Les mesures de réparation au profit des victimes constituent un des piliers de la justice transitionnelle. L'Etat congolais a l'obligation, en vertu des conventions internationales ratifiées par lui, et en vertu de la loi nationale, en l'occurrence le code civil des obligations, d'assurer les réparations aux justiciables telles que décidées par les cours et tribunaux. En dehors de réparations monétaires que les victimes peuvent recevoir à la suite des procédures judiciaires, à titre de dommages et intérêts, il existe d'autres types de réparations, qui ne sont pas nécessairement monétaires ou financières. C'est notamment le cas d'une demande publique de pardon que peuvent faire les bourreaux ou auteurs des crimes, une reconnaissance de responsabilité dans les crimes commis, un soutien psycho-émotionnel et/ou une réinsertion sociale en faveur des victimes, l'établissement des mémoriaux en faveur des morts ou des disparus, etc.Cependant, à l'état actuel des choses, comme vous pouvez le voir dans l'étude documentaire que nous avons faite, l'Etat congolais ne remplit pas ses obligations légales et conventionnelles par rapport aux réparations en faveur des victimes, suite au manque de volonté politique mais aussi à cause d'un budget quasi-inexistant pour cette fin-là. C'est pourquoi la société civile milite pour que soit créé un fonds national d'indemnisation des victimes, à l'instar du fonds au profit des victimes au niveau de la Cour pénale internationale.
Et par qui serait piloté ce système de justice transitionnelle?
Les différents mécanismes et initiatives de justice transitionnelle peuvent être initiés et menés au niveau étatique national par des institutions publiques, comme les cours et tribunaux ou des commissions mises en place par des autorités du pays, en l’occurrence le parlement et le gouvernement. Ces mécanismes et initiatives peuvent également être initiés et menés au niveau local ou communautaire par des acteurs non-étatiques, notamment la société civile. Dans ce cas, ces mécanismes sont dits informels, par exemple les initiatives de mémoire. Pour être plus efficace dans le contexte de la RDC, surtout vis-à-vis des victimes, la justice transitionnelle devrait être un processus comportant des mécanismes formels et informels qui soient complémentaires.
* Gentil Kasongo Safari, qui travaille comme Chercheur pour Impunity Watch, est basé à Bujumbura, au Burundi, depuis octobre 2014.

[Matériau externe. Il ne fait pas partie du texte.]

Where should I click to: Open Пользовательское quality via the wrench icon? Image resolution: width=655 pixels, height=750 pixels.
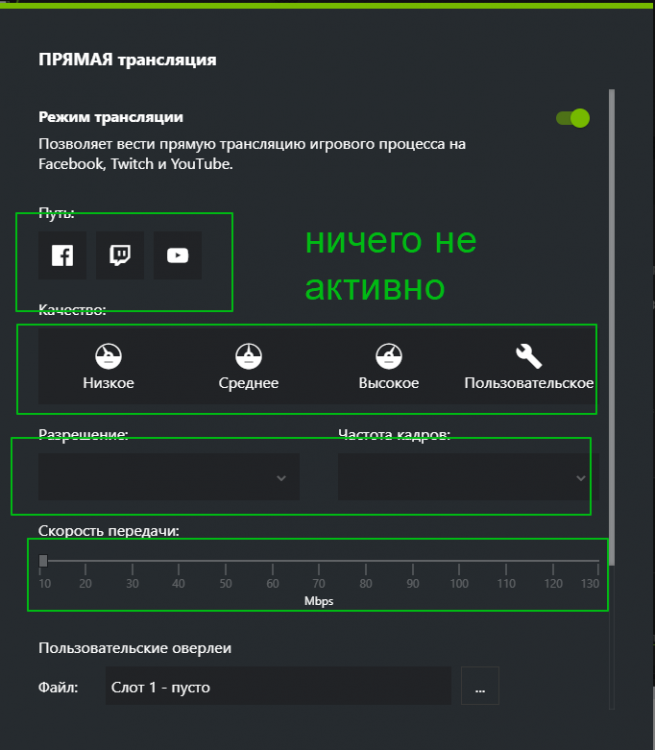(x=529, y=356)
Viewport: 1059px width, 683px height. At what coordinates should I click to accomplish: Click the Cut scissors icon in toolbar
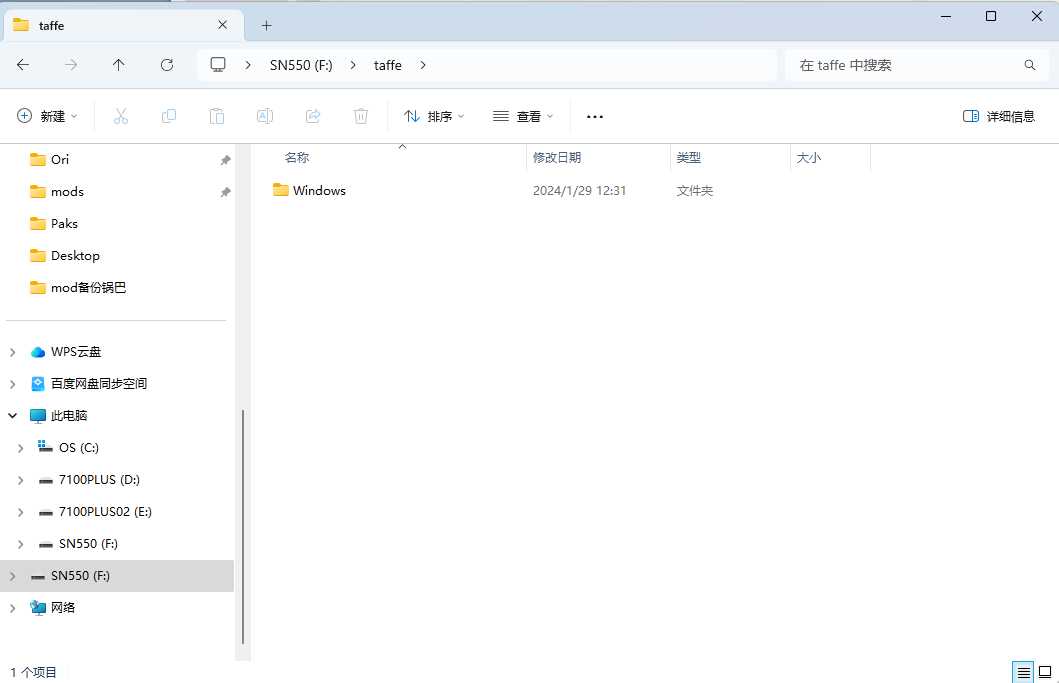click(121, 116)
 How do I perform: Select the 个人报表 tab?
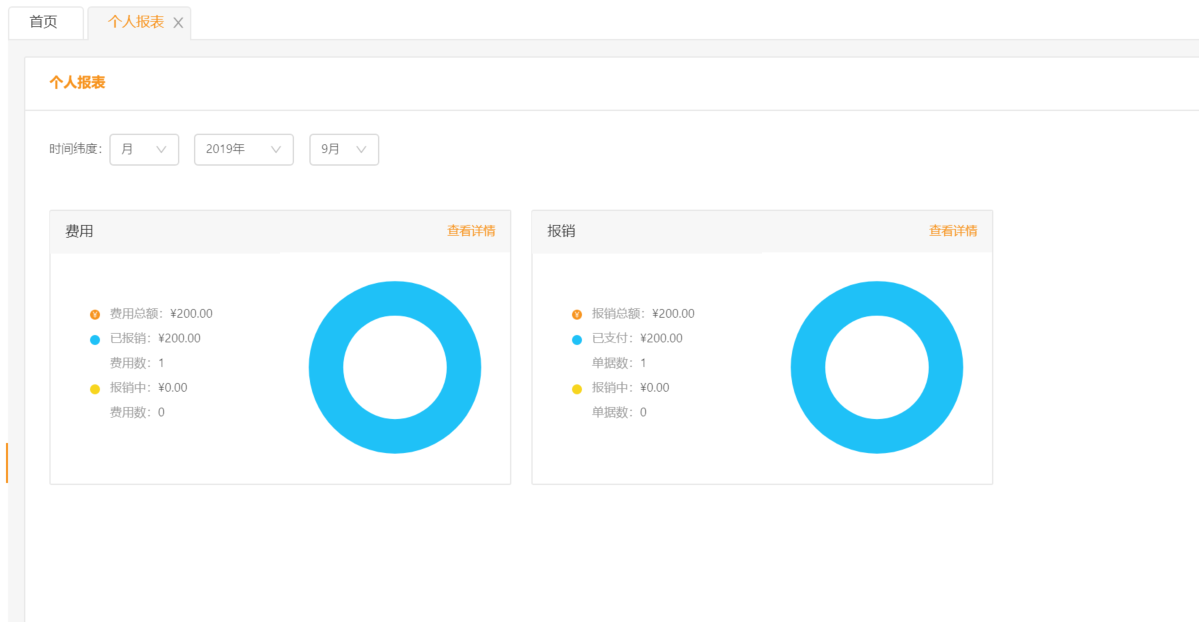pos(135,22)

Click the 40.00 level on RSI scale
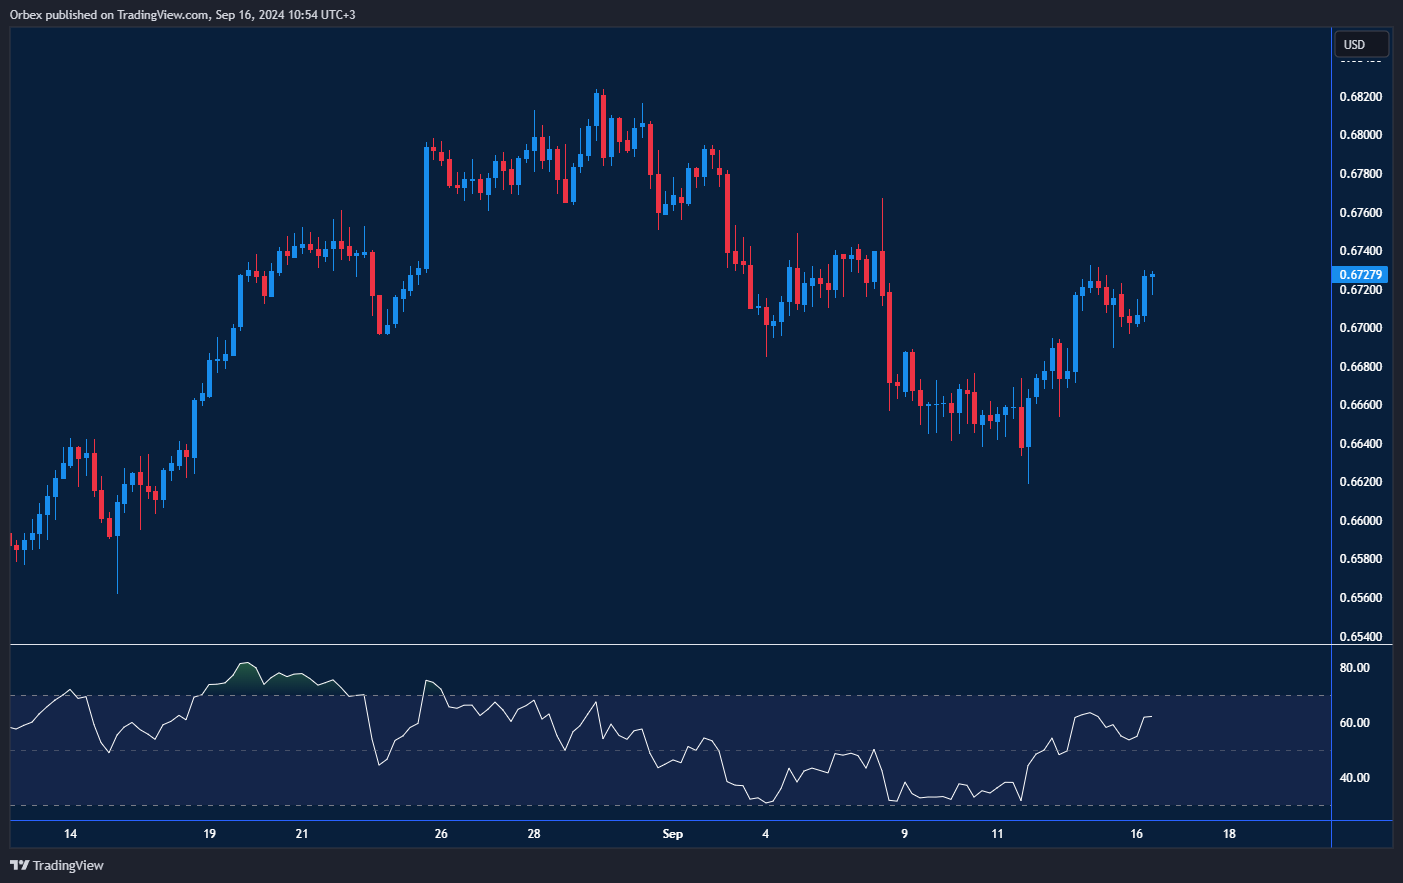pos(1354,778)
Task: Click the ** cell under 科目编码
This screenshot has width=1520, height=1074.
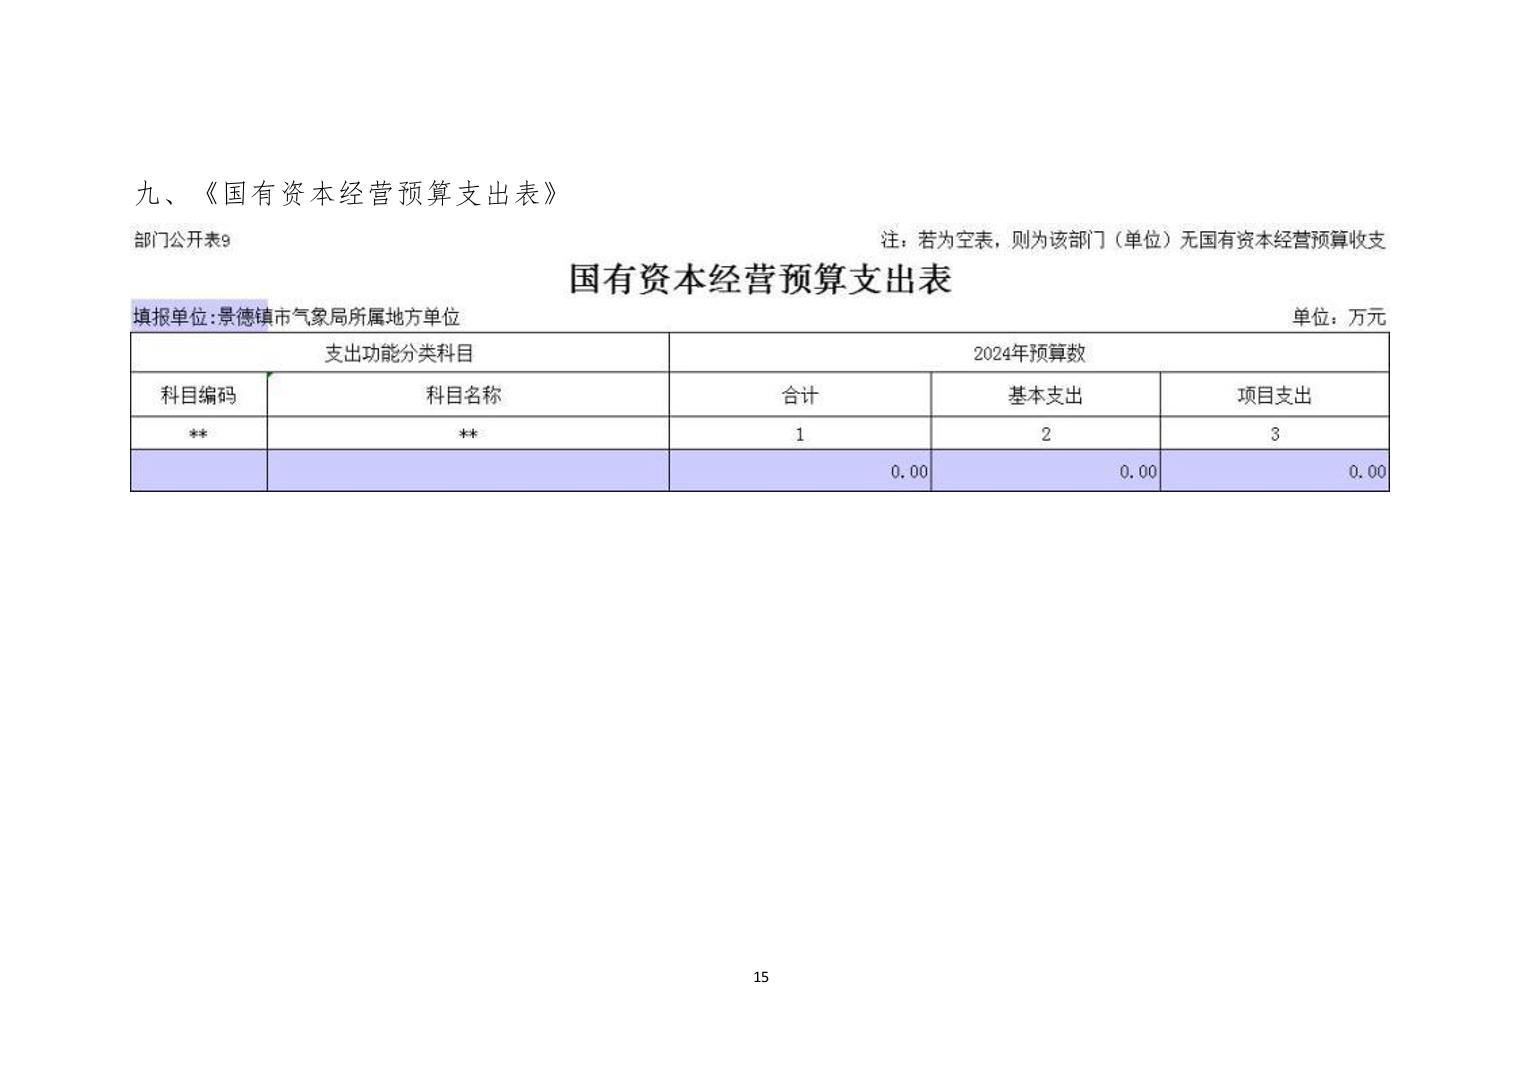Action: (x=198, y=434)
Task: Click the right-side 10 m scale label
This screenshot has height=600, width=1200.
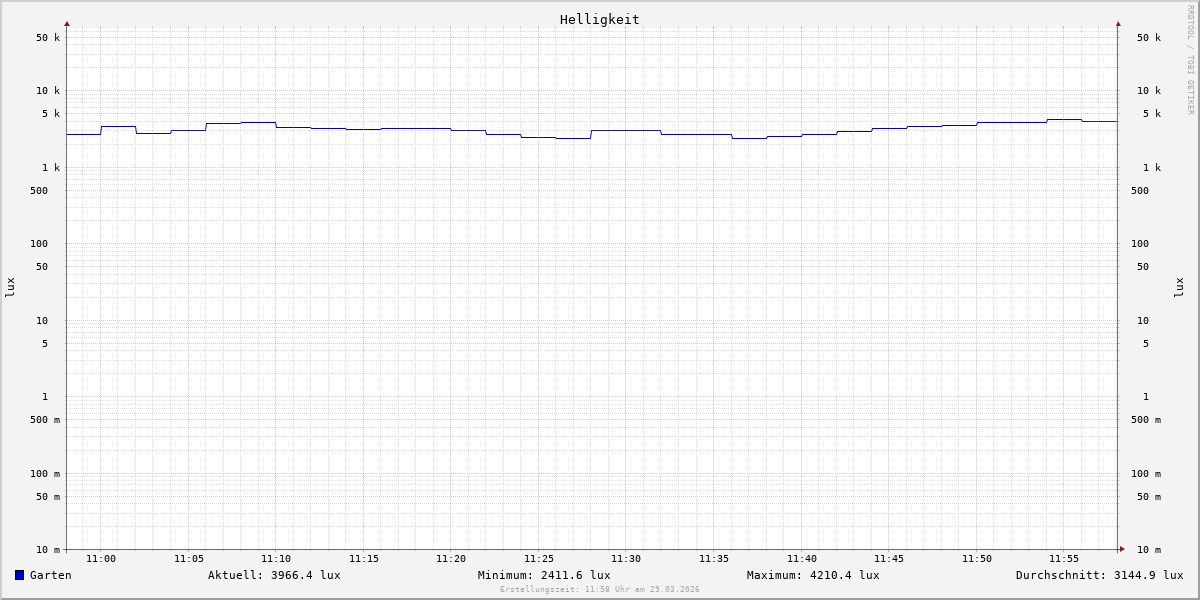Action: [1148, 550]
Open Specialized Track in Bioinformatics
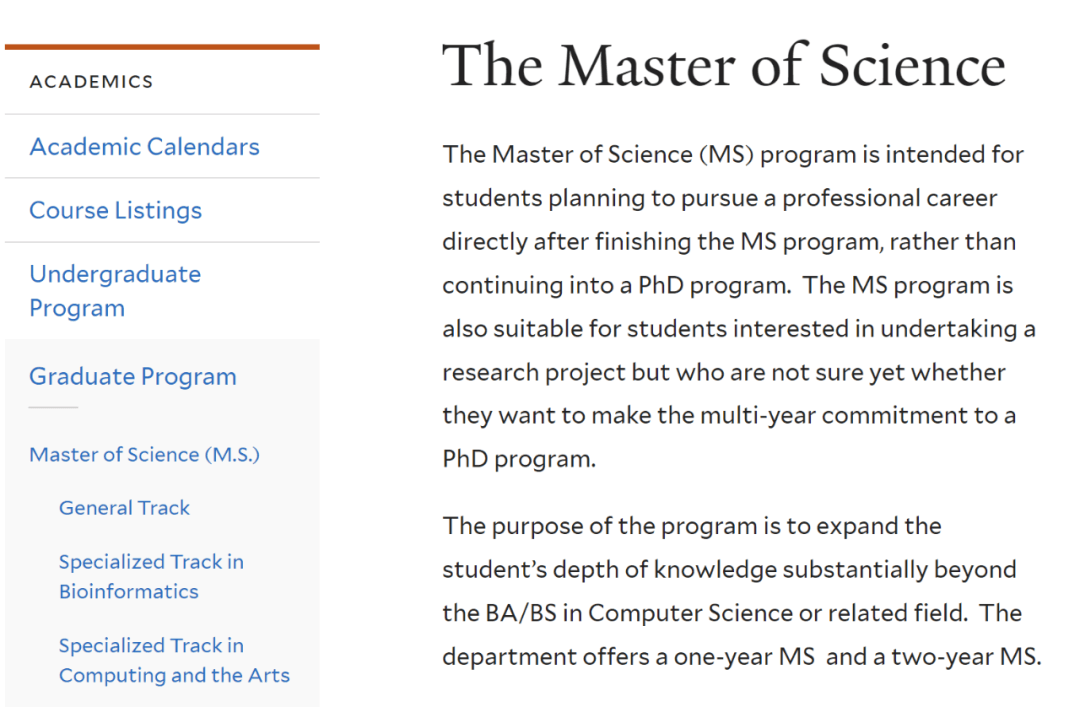The height and width of the screenshot is (707, 1080). tap(151, 577)
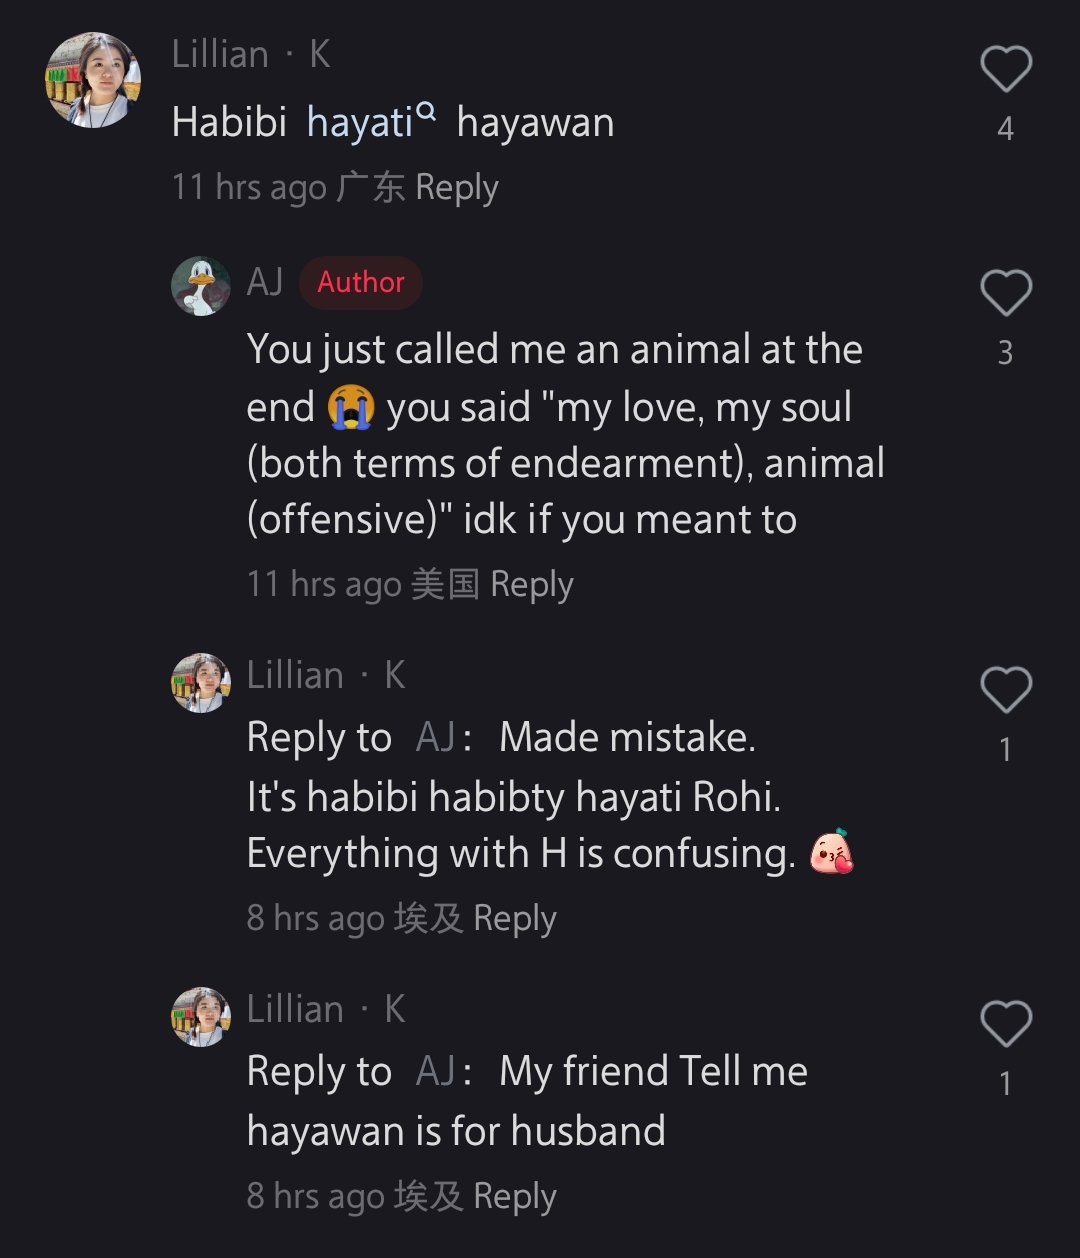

** La Commission Vérité et Réconciliation (CVR) de la RDC avait été créée par une loi organique du 30 juillet 2004, en application de l’Accord global et inclusif signé au terme du Dialogue inter-congolais de Sun city, en Afrique du Sud. Les différents belligérants aux prises entre 1998 et 2003 s’engageaient à mettre fin à la guerre et à créer des institutions d’appui à la démocratie, dont la CVR, qui avait pour mission de «rétablir la vérité et de promouvoir la paix, la justice, la réparation, le pardon et la réconciliation, en vue de consolider l’unité nationale».